Work order ::
With the line containing "You are a computer-use agent. Screen" as the first and the final line of the entries as the last, repeat exactly the lines in that span, including both.

(Saved entries)

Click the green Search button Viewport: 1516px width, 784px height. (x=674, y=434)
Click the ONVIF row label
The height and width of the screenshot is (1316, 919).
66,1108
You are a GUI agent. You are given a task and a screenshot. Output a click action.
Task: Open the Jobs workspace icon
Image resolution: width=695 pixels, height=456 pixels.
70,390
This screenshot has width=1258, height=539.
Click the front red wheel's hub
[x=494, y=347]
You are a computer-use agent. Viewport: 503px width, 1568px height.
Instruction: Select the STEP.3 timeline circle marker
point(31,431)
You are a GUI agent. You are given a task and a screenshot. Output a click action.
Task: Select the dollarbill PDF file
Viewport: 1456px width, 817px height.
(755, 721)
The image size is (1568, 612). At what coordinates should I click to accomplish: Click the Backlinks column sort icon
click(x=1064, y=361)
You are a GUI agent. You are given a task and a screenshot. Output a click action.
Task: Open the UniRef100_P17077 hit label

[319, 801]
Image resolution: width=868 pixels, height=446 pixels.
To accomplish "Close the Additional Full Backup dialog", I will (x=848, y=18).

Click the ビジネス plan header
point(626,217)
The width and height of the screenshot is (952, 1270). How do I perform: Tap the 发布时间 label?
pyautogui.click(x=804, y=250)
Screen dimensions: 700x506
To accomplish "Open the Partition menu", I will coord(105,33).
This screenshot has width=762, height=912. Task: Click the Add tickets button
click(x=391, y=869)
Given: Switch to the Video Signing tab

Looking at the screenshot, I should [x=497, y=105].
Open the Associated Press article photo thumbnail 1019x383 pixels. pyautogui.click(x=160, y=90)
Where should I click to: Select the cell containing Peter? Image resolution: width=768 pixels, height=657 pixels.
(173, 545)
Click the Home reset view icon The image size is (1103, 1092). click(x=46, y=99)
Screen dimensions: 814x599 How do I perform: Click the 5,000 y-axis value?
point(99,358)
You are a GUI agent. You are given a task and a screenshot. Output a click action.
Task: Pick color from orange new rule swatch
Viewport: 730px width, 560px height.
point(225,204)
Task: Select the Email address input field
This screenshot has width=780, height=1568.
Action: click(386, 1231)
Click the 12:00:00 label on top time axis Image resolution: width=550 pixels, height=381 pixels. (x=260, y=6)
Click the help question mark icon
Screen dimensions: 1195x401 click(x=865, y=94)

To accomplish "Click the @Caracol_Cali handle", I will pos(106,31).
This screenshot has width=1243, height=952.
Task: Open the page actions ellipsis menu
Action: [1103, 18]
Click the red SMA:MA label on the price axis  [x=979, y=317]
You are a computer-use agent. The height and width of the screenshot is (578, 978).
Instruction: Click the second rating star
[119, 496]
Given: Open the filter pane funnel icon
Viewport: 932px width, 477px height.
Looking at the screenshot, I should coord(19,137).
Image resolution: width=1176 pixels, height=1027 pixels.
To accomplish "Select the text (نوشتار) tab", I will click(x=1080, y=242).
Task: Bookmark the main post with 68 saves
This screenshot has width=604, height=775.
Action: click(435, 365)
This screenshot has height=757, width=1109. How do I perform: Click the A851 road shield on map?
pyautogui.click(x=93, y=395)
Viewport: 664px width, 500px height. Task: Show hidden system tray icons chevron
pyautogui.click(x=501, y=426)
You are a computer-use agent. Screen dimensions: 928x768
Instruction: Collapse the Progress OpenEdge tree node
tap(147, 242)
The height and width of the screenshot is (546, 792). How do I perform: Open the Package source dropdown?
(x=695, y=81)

Answer to this task ::
You are a computer-use agent. Screen dimensions: 928x768
Instruction: Collapse the Progress OpenEdge tree node
tap(147, 242)
The height and width of the screenshot is (546, 792). How do I perform: Open the Package source dropdown?
(x=695, y=81)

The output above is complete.